A significant one. When you own PGRI, you are not purely betting on the companies’ operating performance — you are also implicitly betting on currency exchange rates. If the euro strengthens against the dollar, a European stock that earns a steady local profit becomes more valuable in dollar terms. If the euro weakens, the opposite occurs. PGRI is not hedged for currency, so a 10% move in the euro against the dollar can easily overwhelm a 5% change in the underlying companies’ profitability.
This is both a feature and a risk. Currency diversification is genuine diversification, and hedging is expensive and often counterproductive over long time horizons. An investor betting on European recovery might be implicitly bullish on the euro as well. But an investor surprised by currency depreciation while the underlying companies perform well might still end up underwater in dollar terms. This is why understanding PGRI requires tracking not just European growth and corporate earnings but also the structural factors — interest-rate differentials, fiscal positions, trade balances — that drive major currency pairs.

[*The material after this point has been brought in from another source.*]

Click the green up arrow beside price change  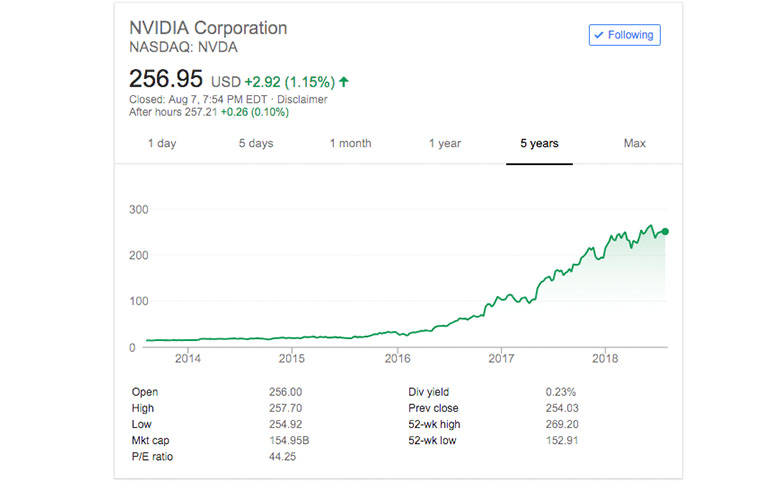point(344,80)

What is the valuation and dividend story?
Non-US developed stocks have typically traded at lower price-to-earnings multiples than US stocks. This reflects both structural differences (lower growth rates in many non-US economies due to aging populations and slower innovation) and cyclical factors (periods when US stocks are in favor). The dividend yield of PGRI and comparable ex-US funds has generally been higher than pure US equity funds, reflecting higher payout ratios and slower share buyback programs outside the US.

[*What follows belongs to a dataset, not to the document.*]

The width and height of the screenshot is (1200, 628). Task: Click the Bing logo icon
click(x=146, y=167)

For an income-focused investor, the higher dividend yield of PGRI is appealing. For a growth investor, the lower valuations might look cheap, or might be cheap because non-US growth is genuinely slower. This is the core question that shapes PGRI’s appeal at any given moment: are non-US stocks trading at a discount because they are undervalued, or because they are correctly priced for lower growth? The answer depends on your conviction about relative economic growth, innovation, and capital returns across regions.

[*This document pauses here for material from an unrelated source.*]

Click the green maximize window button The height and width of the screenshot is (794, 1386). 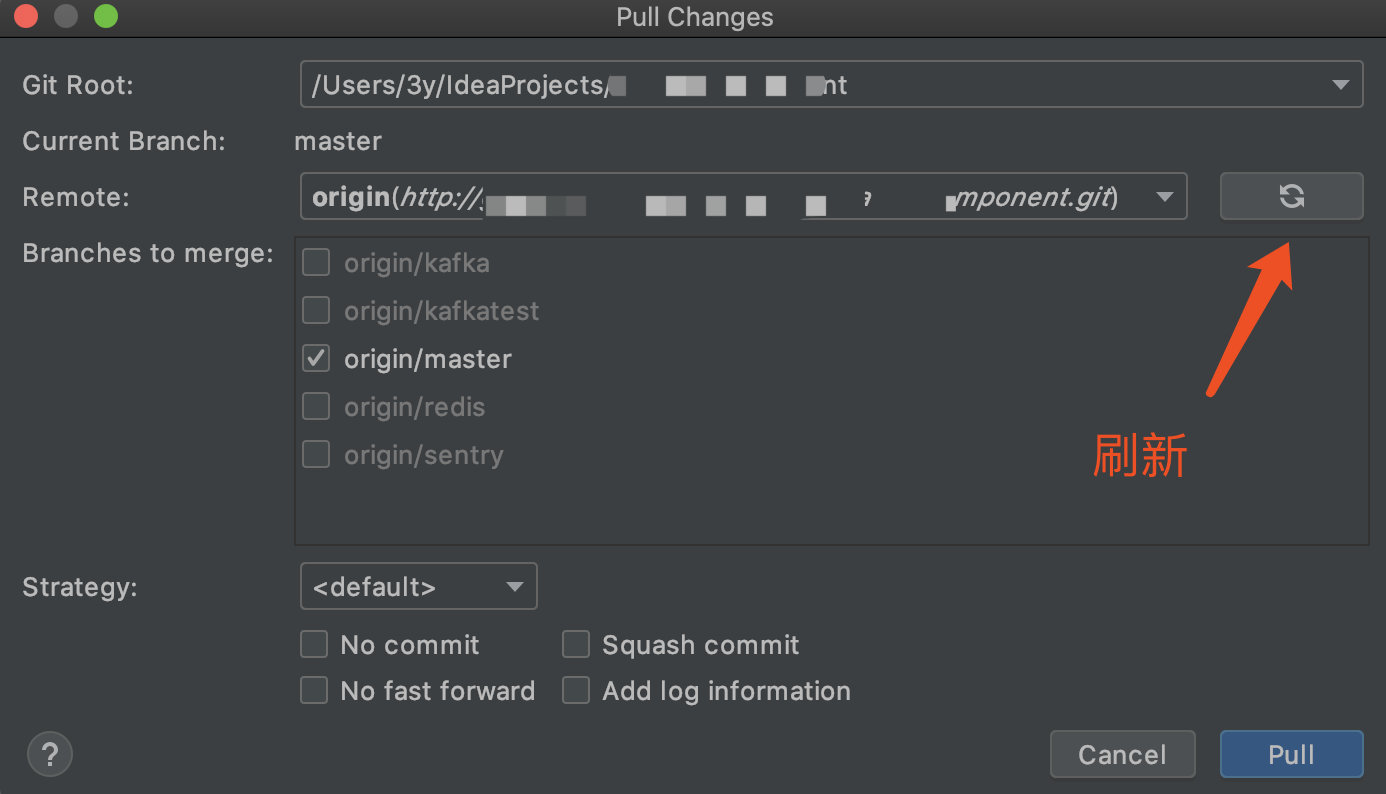tap(105, 17)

How volatile is PGRI and how does it diversify a portfolio?
PGRI typically exhibits somewhat lower volatility than pure US equity funds, reflecting the more mature, slower-growth economies it holds and higher dividend yields that cushion downturns. However, during global recessions and risk-off episodes, international stocks often decline in tandem with US stocks, so the diversification benefit is not always evident when you need it most. The correlation between PGRI and US stock indexes has varied historically, but is typically moderate to high (0.6–0.8), meaning PGRI provides some isolation from US market moves but not complete insulation.
PGRI’s greatest diversification value lies in its exposure to different industries and currencies, not in its immunity to global economic shocks. If the US enters a soft landing while Europe tips into recession, PGRI will lag US stocks. If the opposite occurs — US recession while Europe or Japan recovers — PGRI will outperform. This is a genuine diversifier, but it requires patience and conviction during the inevitable periods when US stocks lead.
How to research and evaluate PGRI
Start with the fund’s holdings list and fact sheet, which show the current country allocation, sector breakdown, dividend yield, price-to-earnings ratio, and portfolio characteristics like volatility and growth rate. Compare PGRI’s valuation and return profile to other international equity funds and to a simple developed-market index to understand whether Putnam’s active management is adding value or cost. Examine PGRI’s performance during different market environments — periods of US leadership, periods of non-US outperformance, and global crises — to see how your tolerance aligns with the fund’s behavior. Finally, consider your broader portfolio context: if you already own a core US equity position, PGRI is a natural complement; if your entire portfolio is PGRI with no US exposure, you are making a concentrated bet in the opposite direction. The prospectus and fact sheet provide holdings, fees, and strategy details; tracking major currency and economic trends in Europe, Japan, and other developed markets will help frame whether PGRI’s weighting looks attractive.